Крушение империи
Шрифт:
Феде стало почёму-то неловко наблюдать, как женщины для другой женщины, с которой он был уже близок, и это для всех тайна, готовят в его присутствии постель: как будто, открыв ее его взору, они показывали не только будущее ложе Людмилы Петровны, а обнаженную ее самое. Он и в этом поступке «сводницы»-хозяйки усмотрел покоробившую его двусмысленность и, попросив разрешения позвонить по телефону, что на самом деле ему не нужно было, вышел из номера и — сразу же — из самой гостиницы.

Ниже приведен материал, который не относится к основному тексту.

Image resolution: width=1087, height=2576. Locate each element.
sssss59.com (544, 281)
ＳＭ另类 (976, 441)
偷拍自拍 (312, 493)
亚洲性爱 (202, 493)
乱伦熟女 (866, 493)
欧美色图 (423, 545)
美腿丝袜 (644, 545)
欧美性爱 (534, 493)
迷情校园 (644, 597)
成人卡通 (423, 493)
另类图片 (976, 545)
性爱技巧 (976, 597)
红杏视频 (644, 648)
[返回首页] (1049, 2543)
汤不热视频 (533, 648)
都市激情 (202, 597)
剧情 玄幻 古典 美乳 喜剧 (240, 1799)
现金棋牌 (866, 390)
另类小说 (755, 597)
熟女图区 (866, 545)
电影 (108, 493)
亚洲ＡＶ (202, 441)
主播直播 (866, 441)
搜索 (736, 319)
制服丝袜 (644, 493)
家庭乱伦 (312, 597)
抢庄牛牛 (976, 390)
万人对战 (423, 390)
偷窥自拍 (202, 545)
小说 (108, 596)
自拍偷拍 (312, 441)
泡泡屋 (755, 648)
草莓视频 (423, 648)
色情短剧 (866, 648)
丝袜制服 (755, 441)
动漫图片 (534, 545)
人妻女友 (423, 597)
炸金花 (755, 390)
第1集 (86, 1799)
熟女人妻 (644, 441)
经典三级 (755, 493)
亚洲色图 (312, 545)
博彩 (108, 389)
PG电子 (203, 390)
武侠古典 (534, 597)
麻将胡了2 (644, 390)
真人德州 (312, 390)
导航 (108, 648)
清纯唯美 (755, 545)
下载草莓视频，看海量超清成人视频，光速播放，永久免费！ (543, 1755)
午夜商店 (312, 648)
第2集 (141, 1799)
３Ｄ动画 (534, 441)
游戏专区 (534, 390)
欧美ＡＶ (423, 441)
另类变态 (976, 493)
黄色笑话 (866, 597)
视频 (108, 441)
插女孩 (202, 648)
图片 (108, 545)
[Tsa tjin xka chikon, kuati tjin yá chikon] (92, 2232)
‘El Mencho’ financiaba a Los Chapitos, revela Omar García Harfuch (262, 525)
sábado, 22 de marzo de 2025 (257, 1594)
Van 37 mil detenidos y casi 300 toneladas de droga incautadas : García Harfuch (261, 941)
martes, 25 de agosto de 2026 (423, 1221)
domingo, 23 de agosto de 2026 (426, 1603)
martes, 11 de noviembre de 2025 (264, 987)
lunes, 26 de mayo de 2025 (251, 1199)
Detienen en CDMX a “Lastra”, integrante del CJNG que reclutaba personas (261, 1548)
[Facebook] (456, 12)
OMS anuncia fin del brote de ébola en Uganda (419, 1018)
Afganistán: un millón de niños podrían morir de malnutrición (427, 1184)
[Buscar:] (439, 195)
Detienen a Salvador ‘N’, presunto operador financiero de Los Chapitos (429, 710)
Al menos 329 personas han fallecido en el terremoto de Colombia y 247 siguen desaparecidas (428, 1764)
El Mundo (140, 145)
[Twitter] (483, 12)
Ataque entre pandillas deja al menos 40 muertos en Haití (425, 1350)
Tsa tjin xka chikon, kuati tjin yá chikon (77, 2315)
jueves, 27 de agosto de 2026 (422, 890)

Выйдя на улицу, он поглядел в обе стороны: не идет ли, наконец, Людмила
Мороз крепчал, прохожих становилось все меньше и меньше на улицах, они торопливо шагали, почти бежали, растирая себе уши, дыша в приставленную к носу ладонь, наставив воротники пальто, а Федя, не в пример остальным, шел замедленной походкой бог весть отчего замешкавшегося человека, которого и свирепый холод, видимо, не может освободить из плена одолевших его раздумий.
Когда пересекал пустынную Базарную площадь, с которой исчез даже стоявший всегда здесь на посту городовой, — сзади услышал вдруг мягкое шлепанье копыт бегущей лошади и через полминуты — знакомый окликнувший голос:
— Сидайте, паныч: пидвезу домой!
Карпо Антоныч приглашал в рыжие санки-«козырки».
Остановившаяся — его, Федина, — лошадь (как странно: он только сейчас впервые осознал, что это его, собственная лошадь — гнедая, белогубая, с седой звездочкой на морде) нетерпеливо вскидывала голову и попеременно подымала передние ноги, словно и она торопила своего хозяина принять приглашение.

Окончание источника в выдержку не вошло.